Premier jour de tournage pour celle dont on sait maintenant qu'une grande carrière l'attend : la jeune Marina se pointe sur le plateau avec deux bonnes heures de retard! « J'étais telle en colère que je ne lui ai pas parlé de la journée, raconte Jean-Claude Lord. Le soir, je l'ai fait venir et je lui ai dit de ne plus jamais recommencer ça... »

Apparemment, l'actrice, considérée aujourd'hui comme un modèle d'horloge suisse dans le milieu, a bien appris la leçon. Sensible au moindre détail technique, aux cadrages, bref au foncitonnement de l'énorme machine qui permet à un film ou à un téléroman de voir le jour, elle a transformé les plateaux de tournage où elle travaillait en cours de télévision 101. Propulsée avec Lance et compte, L'or et le papier, puis Les filles de Caleb, Marina a véritablement appris son métier sur le tas, sans aucun détour par le conservatoire ou une autre école de théâtre. Une facilité qui n'est pas sans faire de jaloux...
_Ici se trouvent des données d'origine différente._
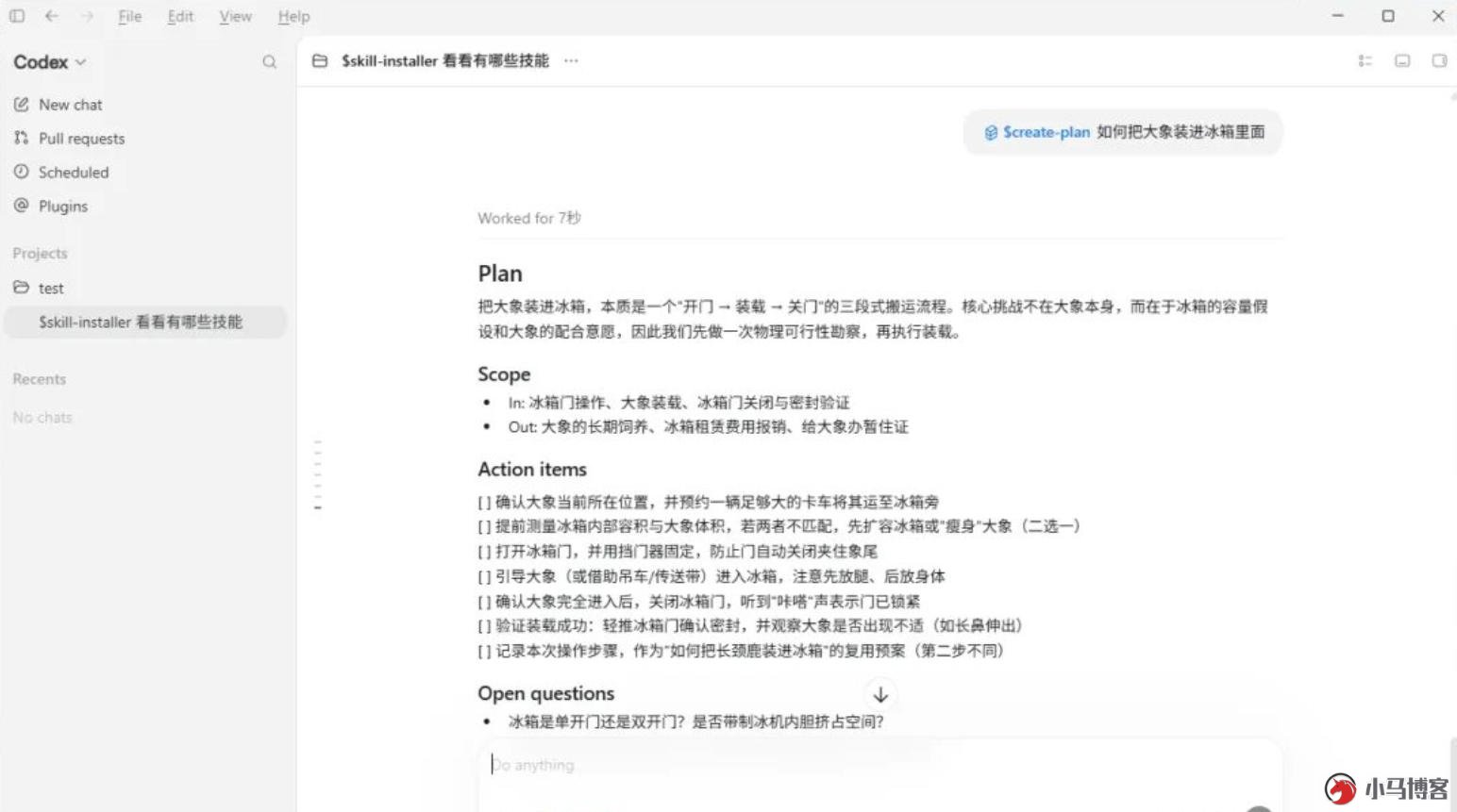
Task: Toggle the right side panel icon
Action: pos(1439,60)
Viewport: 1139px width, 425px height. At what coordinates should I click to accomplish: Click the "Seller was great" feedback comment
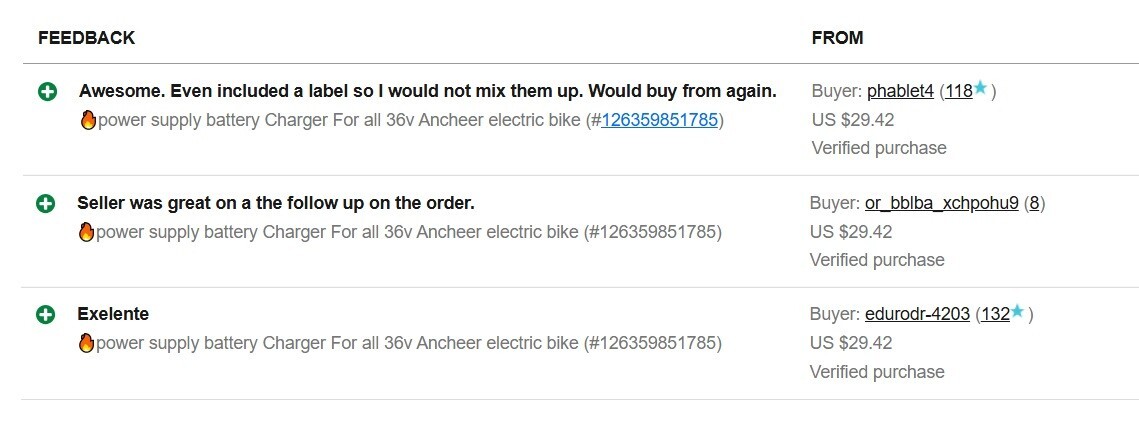click(275, 203)
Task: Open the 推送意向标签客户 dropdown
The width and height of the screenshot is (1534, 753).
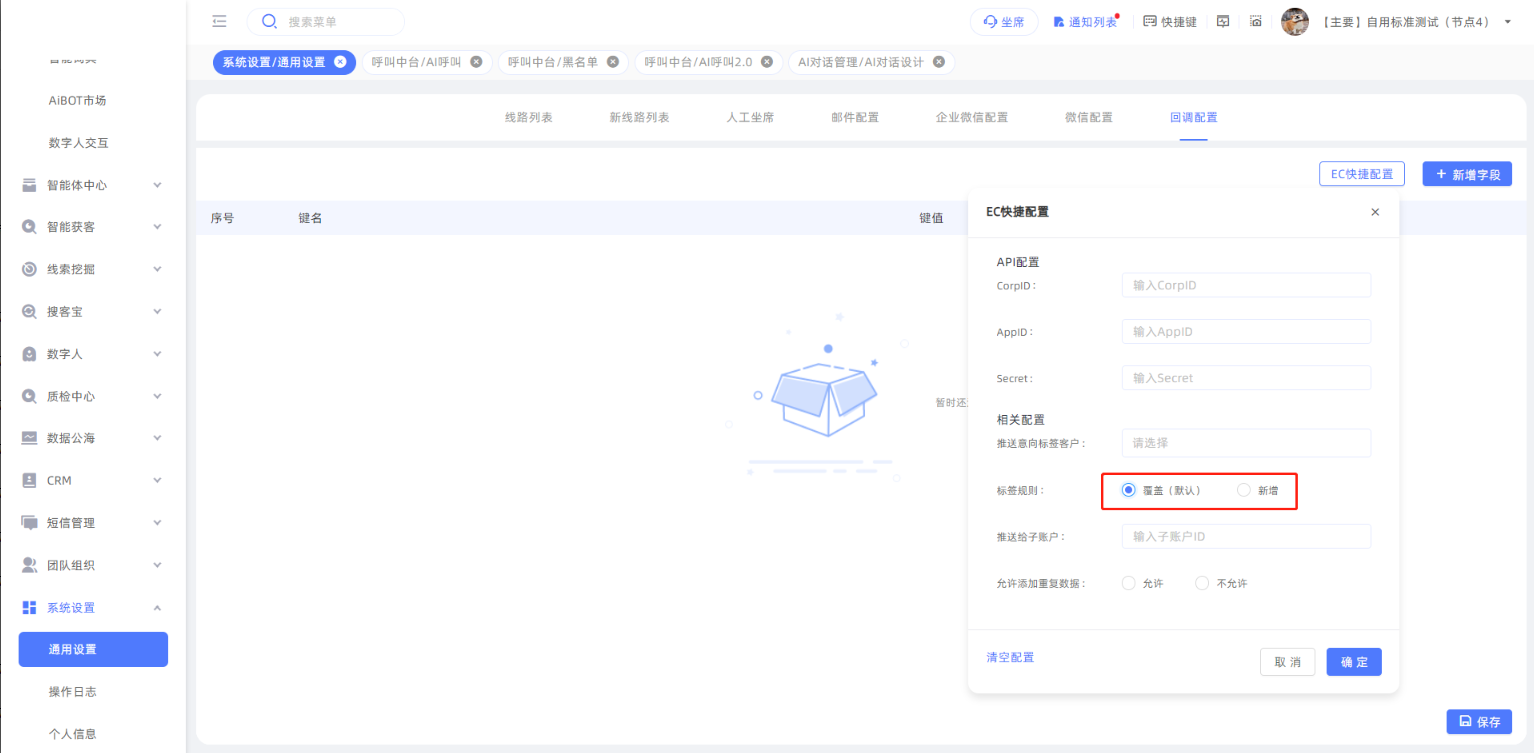Action: 1246,443
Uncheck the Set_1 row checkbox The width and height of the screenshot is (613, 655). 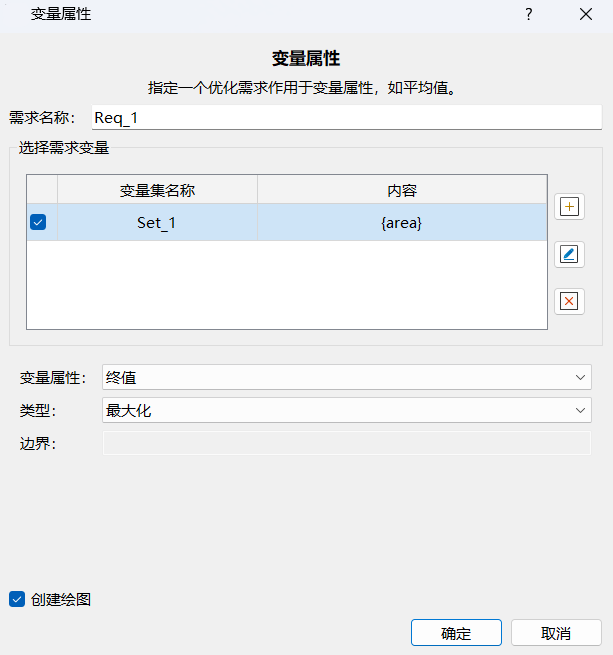coord(38,222)
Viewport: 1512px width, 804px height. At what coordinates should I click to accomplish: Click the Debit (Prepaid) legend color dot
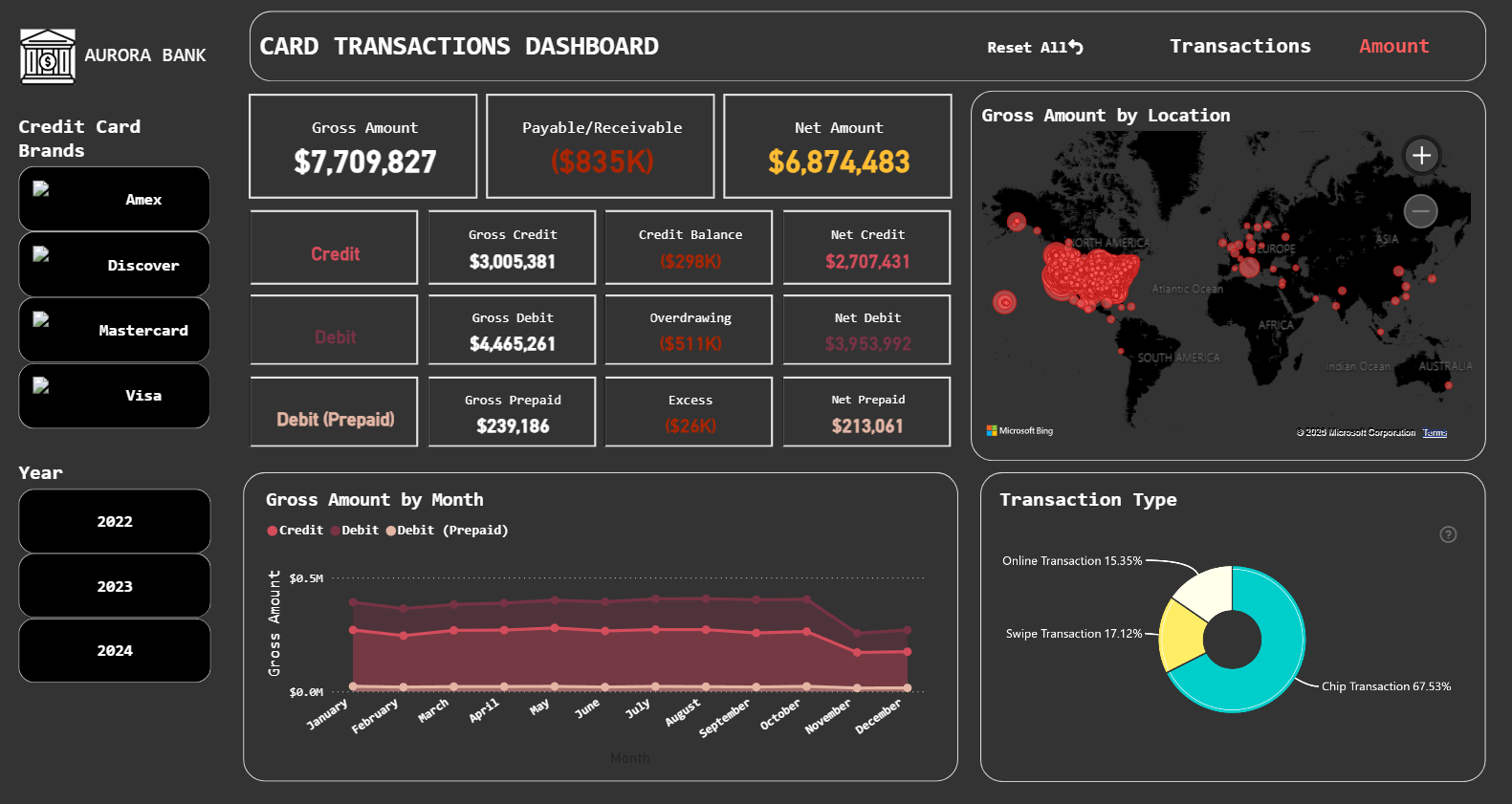[x=391, y=531]
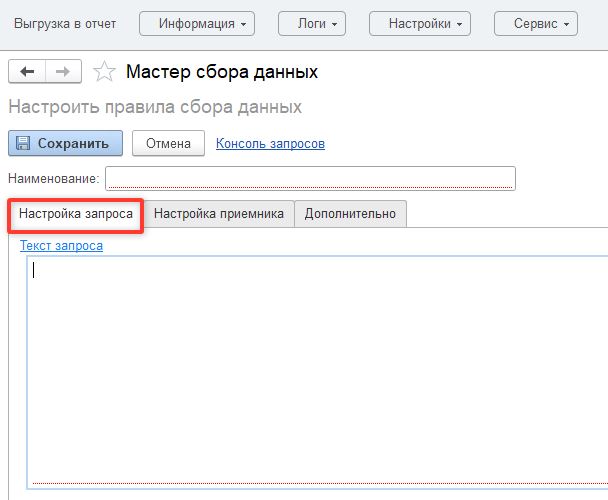This screenshot has width=608, height=500.
Task: Open the Информация dropdown menu
Action: 197,23
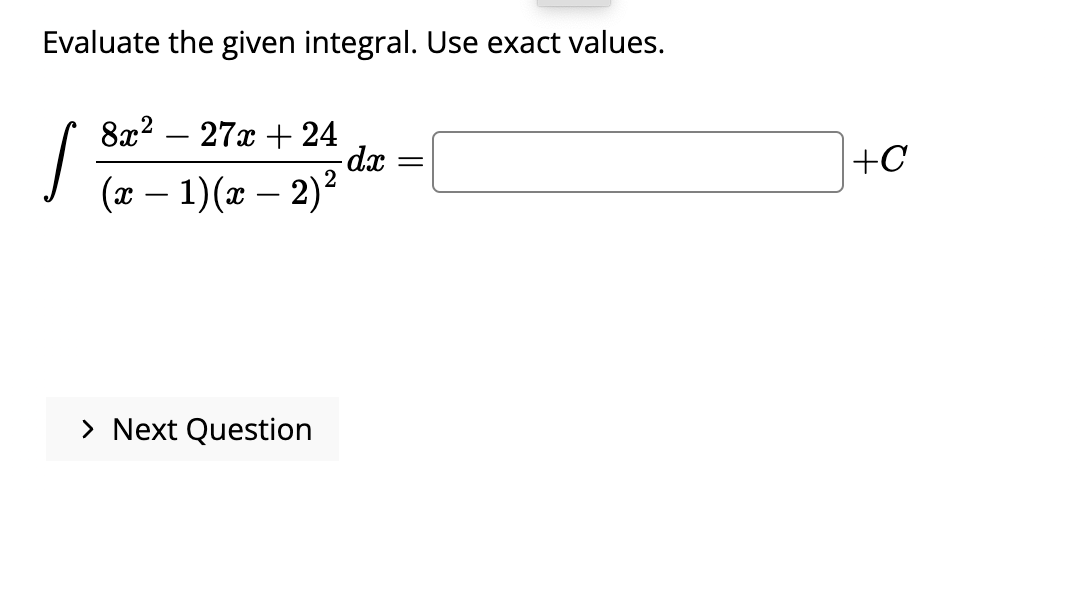1082x602 pixels.
Task: Click the question prompt text
Action: tap(353, 42)
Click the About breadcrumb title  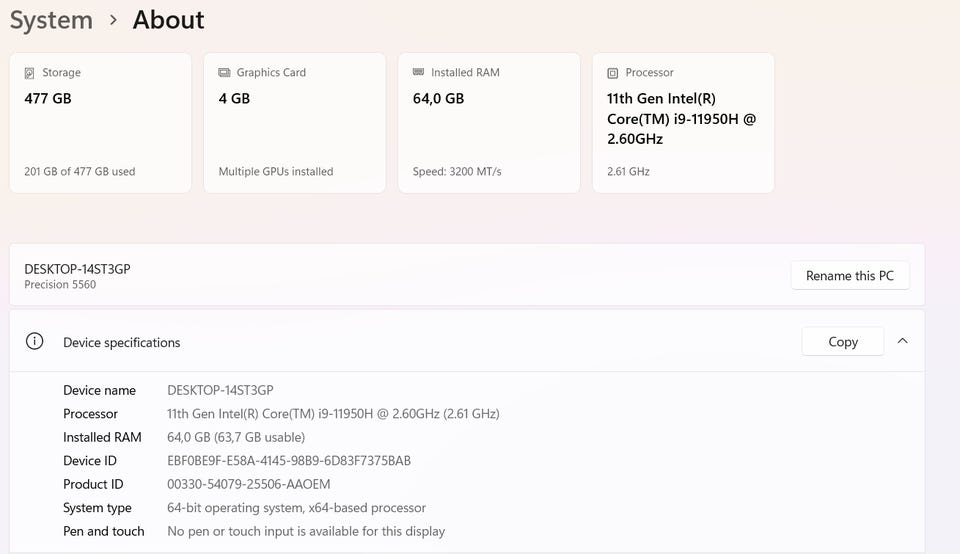[x=168, y=20]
« Je me souviens que lorsque je l'ai engagée pour jouer dans la pièce Les années, plusieurs m'ont interrogée sur mon choix, précise la metteure en scène Martine Beaulne. Ils me faisaient valoir qu'elle n'avait pas fait d'école. » Mais, visiblement, ces propos désobligeants glissent sur l'actrice comme l'eau sur le dos d'un canard. Pour elle, seule compte l'envie irrépressible de s'emparer d'un personnage, de le travailler jusqu'à ne plus faire qu'un avec lui.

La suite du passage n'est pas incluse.